Posted by Brad Johnson Fri, 21 Sep 2007 14:00:00 GMT

The Environmental and Energy Study Institute (EESI) invites you to a Congressional briefing with Sir Nicholas Stern a year after the release of the landmark “Stern Review on the Economics of Climate Change.” The Stern Review represented a key milestone in our understanding of the urgent need to take action and the associated costs of tackling climate change. The headline message that the cost of action would be far less than the cost of inaction was a catalyst for many governments to increase their efforts in the fight against global warming.

In the run up to the next UN meeting on climate change in Bali (December 2007), there are a number of complementary processes taking place, including the UN Secretary-General’s meeting in New York on September 24 and the US Meeting of Major Economies on Energy Security and Climate Change in Washington on September 27-28. How will the findings of the Stern Review affect these meetings? Will the policy recommendations recommended by the Review be considered as part of the final deal?

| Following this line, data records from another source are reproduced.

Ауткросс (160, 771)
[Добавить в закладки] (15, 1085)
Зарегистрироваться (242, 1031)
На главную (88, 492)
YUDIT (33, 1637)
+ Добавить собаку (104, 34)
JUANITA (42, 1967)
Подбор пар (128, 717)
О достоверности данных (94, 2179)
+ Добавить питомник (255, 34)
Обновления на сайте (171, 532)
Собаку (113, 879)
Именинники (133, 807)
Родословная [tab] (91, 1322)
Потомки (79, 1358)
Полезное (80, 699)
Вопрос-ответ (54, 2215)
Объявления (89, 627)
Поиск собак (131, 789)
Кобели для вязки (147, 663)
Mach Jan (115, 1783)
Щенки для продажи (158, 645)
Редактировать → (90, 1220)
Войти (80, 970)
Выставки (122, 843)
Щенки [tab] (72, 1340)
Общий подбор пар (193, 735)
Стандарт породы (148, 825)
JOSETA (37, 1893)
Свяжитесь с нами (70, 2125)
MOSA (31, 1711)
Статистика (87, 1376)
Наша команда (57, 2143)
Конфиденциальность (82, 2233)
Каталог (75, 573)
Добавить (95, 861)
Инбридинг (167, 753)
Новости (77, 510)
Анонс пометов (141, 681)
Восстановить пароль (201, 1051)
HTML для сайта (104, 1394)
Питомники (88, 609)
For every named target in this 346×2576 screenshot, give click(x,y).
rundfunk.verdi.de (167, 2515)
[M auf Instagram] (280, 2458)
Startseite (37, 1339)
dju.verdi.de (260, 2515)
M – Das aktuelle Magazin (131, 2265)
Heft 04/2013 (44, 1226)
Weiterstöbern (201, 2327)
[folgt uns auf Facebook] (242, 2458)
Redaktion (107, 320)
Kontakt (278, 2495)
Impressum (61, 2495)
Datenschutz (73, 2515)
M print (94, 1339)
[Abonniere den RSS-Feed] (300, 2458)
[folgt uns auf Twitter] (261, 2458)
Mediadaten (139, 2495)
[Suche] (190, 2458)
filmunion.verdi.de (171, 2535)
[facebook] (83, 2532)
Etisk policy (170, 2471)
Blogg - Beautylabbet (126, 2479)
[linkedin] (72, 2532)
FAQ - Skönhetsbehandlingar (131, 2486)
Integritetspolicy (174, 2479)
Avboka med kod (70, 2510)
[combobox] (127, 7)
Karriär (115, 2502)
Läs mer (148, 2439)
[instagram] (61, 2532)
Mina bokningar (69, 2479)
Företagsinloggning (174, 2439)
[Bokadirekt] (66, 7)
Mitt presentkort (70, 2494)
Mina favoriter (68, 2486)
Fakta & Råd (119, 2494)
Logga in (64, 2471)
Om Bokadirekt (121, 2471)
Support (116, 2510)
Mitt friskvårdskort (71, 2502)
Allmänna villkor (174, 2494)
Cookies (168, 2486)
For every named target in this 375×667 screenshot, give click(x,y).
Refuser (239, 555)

Sir Nicholas Stern will speak about these issues, which will be followed by a Q&A session with the audience.

Briefing speaker:

The Stern Review was commissioned by Gordon Brown, formerly Chancellor of the Exchequer and now the British Prime Minister. The Stern Review’s principal conclusion was that tackling climate change is a pro-growth strategy. It found that the earlier effective action is taken, the less costly it will be. The Stern Review surprised many policymakers in terms of describing the relatively small cost of action versus the significant costs of inaction, i.e. stabilizing greenhouse gases in the atmosphere will cost about one per cent of annual global output by 2050. If no action is taken, climate change will reduce global consumption per head by between five and 20 percent. In addition, markets for low-carbon energy products are likely to be worth at least $505 billion per year by 2050.